Sen. Richard Shelby's (R-Ala.) decision to place a "blanket hold" on all presidential nominations until a pair of billion-dollar earmarks for his home state are fast-tracked has reignited the debate over the parliamentary tactics being deployed by the Republican Party. It also has thrust into the spotlight the clout that major defense contractors often wield on the political process.
On Thursday evening, news broke that the Alabama Republican has taken the extraordinary measure of holding up at least 70 "nominations on the Senate calendar" -- essentially threatening to filibuster the confirmation processes if they came to a vote. The move has spurred a series of recriminations from Democratic officials who see it as yet another instance of over-the-top obstructionism of the president's agenda.
It also has turned inquisitive eyes towards Shelby himself.
The Senator confirmed that he launched the hold, in part, because he is upset with a tanker contract worth $35 billion that remains unresolved between Northrop Grumman/EADs and Boeing. Shelby favors the Northrop Grummann-EADS bid largely because it would result in tankers being assembled in his home state. The two contractors, in turn, have donated to Shelby's campaign committees, hoping ostensibly to secure favor or at least an audience with the Alabama Republican.

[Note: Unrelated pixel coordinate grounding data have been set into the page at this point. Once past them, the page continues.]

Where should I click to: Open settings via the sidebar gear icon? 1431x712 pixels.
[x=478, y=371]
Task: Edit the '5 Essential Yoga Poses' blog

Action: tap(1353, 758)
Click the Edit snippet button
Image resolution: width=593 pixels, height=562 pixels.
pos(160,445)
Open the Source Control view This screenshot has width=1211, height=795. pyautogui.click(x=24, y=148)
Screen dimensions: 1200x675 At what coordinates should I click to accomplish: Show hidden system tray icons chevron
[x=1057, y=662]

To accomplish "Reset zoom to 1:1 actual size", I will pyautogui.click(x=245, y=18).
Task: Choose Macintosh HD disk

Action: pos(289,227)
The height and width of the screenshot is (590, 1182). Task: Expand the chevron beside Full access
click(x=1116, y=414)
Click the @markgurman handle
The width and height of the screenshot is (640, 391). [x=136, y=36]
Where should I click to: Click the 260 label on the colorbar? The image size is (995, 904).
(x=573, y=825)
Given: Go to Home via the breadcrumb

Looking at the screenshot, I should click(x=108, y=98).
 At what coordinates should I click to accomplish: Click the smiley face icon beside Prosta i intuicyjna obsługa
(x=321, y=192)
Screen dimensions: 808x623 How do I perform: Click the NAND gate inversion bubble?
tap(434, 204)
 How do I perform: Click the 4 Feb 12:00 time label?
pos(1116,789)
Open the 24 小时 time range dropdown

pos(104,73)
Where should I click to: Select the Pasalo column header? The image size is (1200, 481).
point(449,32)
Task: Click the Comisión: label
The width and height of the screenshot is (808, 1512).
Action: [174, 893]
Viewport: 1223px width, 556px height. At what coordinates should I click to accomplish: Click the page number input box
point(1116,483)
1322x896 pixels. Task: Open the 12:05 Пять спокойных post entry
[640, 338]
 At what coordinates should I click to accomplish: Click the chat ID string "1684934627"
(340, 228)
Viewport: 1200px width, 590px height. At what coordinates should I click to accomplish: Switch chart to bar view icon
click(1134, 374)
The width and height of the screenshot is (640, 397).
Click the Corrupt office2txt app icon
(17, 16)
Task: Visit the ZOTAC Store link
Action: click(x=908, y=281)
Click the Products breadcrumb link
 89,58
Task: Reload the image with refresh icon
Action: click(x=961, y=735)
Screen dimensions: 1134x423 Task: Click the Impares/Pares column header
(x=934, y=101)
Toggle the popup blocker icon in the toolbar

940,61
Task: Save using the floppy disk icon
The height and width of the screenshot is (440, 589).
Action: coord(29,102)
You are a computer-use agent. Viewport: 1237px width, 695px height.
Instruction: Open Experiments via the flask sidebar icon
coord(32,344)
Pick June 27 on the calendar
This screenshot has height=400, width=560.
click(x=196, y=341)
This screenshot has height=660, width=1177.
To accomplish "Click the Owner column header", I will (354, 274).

According to a review of campaign finance records, Shelby's political action committee received $7,500 in donations from EADS's PAC during the past two election cycles and an additional $21,500 from Northrop's PAC since 2000.
[UPDATE: The investigative journalism group Center for Public Integrity looked at all political action committees associated with Northrop Grumman and concluded that Shelby has received at least $108,233 in contributions since his first Senate election in 1986.]
Airbus Chairman T. Allan McArtor, meanwhile, donated $1,500 to Shelby in May 2009. Samuel Adcock, EADS Senior Vice President of Government Relations, donated $1,000 to Shelby in 2003. A fellow lobbyist and top executive at the company, Ralph Crosby, donated the same amount that same year. One other EADS employee, Bacon Douglas, donated $1,500 in 2003.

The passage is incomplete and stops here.